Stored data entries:
***
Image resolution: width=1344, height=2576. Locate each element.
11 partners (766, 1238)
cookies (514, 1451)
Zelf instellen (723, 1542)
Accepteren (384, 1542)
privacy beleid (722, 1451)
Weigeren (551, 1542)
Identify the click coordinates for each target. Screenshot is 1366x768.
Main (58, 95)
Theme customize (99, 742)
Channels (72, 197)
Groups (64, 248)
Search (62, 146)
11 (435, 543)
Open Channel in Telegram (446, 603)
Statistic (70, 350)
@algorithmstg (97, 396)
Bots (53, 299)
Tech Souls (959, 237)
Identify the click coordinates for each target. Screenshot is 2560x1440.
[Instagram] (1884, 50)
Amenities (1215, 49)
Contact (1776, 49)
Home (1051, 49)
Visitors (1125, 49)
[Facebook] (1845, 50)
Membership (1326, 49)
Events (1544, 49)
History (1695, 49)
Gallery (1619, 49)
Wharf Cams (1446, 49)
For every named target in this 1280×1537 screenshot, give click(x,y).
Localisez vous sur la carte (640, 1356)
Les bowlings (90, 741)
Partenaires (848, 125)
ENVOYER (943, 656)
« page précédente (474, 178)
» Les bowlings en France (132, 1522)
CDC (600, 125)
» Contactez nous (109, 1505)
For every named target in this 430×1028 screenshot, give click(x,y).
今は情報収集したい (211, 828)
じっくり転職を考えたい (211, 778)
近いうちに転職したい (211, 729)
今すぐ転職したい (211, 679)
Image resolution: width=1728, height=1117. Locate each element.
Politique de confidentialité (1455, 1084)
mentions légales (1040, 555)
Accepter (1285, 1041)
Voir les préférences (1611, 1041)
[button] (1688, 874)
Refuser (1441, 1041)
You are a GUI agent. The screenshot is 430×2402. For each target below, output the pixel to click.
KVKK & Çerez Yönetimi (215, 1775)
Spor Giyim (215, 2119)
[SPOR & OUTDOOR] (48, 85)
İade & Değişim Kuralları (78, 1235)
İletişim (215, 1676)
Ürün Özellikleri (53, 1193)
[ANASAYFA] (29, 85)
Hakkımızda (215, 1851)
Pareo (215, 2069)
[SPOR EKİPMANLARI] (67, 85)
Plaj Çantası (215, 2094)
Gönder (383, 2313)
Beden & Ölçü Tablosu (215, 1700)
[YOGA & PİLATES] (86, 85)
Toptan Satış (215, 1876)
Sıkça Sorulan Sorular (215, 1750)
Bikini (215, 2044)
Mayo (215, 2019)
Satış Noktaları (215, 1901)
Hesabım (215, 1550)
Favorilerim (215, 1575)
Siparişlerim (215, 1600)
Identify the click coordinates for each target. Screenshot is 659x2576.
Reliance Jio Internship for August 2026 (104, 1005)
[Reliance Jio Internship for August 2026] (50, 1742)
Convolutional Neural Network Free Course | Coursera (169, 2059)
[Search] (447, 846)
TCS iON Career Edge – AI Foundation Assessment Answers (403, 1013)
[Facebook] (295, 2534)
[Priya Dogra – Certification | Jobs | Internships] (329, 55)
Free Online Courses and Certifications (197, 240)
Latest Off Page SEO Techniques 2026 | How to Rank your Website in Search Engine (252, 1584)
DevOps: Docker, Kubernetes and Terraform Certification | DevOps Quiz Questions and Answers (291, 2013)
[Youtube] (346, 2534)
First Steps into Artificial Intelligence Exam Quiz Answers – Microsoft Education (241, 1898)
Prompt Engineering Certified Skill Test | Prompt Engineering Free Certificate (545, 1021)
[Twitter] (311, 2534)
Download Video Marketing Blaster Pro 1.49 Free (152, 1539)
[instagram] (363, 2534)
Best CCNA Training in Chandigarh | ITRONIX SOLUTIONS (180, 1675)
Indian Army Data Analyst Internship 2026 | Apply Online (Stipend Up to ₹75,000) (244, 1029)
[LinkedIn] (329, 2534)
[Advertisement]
***
◆ **Requirement**: Check each line above for the word "Identify" and copy the ones that have it.

◆ **Reply to the task**:
Identify the click coordinates for each target. Screenshot is 1366x768.
Identify the click coordinates for each target. Screenshot is 2560x1440.
Identify the click coordinates for each target. Screenshot is 659x2576.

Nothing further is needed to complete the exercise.